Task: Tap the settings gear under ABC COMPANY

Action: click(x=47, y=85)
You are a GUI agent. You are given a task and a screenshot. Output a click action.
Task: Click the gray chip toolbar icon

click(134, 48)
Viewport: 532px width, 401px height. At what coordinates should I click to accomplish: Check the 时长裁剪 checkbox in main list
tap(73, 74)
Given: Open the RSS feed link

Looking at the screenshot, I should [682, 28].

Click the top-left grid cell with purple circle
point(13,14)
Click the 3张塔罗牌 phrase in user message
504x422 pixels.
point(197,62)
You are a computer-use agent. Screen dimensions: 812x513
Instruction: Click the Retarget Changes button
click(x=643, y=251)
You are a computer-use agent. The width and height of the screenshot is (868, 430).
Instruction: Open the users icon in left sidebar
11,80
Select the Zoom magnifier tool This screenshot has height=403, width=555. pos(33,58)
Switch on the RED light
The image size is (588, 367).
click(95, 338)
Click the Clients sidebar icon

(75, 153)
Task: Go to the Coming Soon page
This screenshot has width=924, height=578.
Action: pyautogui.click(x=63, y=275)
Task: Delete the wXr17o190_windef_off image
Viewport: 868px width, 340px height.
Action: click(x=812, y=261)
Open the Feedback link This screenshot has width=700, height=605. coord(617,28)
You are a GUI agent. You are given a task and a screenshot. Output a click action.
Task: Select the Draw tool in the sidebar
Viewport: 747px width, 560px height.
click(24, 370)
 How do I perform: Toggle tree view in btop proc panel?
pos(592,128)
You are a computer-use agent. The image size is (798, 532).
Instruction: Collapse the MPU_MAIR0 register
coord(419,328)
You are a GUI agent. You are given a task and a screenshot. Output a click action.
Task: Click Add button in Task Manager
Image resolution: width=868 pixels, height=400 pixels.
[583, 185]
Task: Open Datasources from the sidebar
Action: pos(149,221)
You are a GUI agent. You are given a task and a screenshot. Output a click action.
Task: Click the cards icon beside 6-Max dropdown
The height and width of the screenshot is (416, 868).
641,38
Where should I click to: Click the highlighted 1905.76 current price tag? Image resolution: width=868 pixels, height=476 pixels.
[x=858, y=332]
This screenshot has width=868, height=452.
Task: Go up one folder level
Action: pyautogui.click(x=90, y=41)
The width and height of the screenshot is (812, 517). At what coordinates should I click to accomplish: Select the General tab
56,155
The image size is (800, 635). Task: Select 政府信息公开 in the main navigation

**DIRECTIONS**
Would you please repeat all the entries exactly as written?

**REPLY**
Task: Tap the settings gear under ABC COMPANY

Action: click(x=47, y=85)
You are a GUI agent. You are given a task and a screenshot. Output a click action.
Task: Click the gray chip toolbar icon

click(134, 48)
Viewport: 532px width, 401px height. At what coordinates should I click to accomplish: Check the 时长裁剪 checkbox in main list
tap(73, 74)
Given: Open the RSS feed link

Looking at the screenshot, I should [682, 28].

Click the top-left grid cell with purple circle
point(13,14)
Click the 3张塔罗牌 phrase in user message
504x422 pixels.
point(197,62)
You are a computer-use agent. Screen dimensions: 812x513
Instruction: Click the Retarget Changes button
click(x=643, y=251)
You are a computer-use agent. The width and height of the screenshot is (868, 430).
Instruction: Open the users icon in left sidebar
11,80
Select the Zoom magnifier tool This screenshot has height=403, width=555. pos(33,58)
Switch on the RED light
The image size is (588, 367).
click(95, 338)
Click the Clients sidebar icon

(75, 153)
Task: Go to the Coming Soon page
This screenshot has width=924, height=578.
Action: pyautogui.click(x=63, y=275)
Task: Delete the wXr17o190_windef_off image
Viewport: 868px width, 340px height.
Action: click(x=812, y=261)
Open the Feedback link This screenshot has width=700, height=605. coord(617,28)
You are a GUI agent. You are given a task and a screenshot. Output a click action.
Task: Select the Draw tool in the sidebar
Viewport: 747px width, 560px height.
click(24, 370)
 How do I perform: Toggle tree view in btop proc panel?
pos(592,128)
You are a computer-use agent. The image size is (798, 532).
Instruction: Collapse the MPU_MAIR0 register
coord(419,328)
You are a GUI agent. You are given a task and a screenshot. Output a click action.
Task: Click Add button in Task Manager
Image resolution: width=868 pixels, height=400 pixels.
[583, 185]
Task: Open Datasources from the sidebar
Action: pos(149,221)
You are a GUI agent. You are given a task and a screenshot. Output a click action.
Task: Click the cards icon beside 6-Max dropdown
The height and width of the screenshot is (416, 868).
641,38
Where should I click to: Click the highlighted 1905.76 current price tag? Image resolution: width=868 pixels, height=476 pixels.
[x=858, y=332]
This screenshot has width=868, height=452.
Task: Go up one folder level
Action: pyautogui.click(x=90, y=41)
The width and height of the screenshot is (812, 517). At what coordinates should I click to accomplish: Select the General tab
56,155
The image size is (800, 635). Task: Select 政府信息公开 in the main navigation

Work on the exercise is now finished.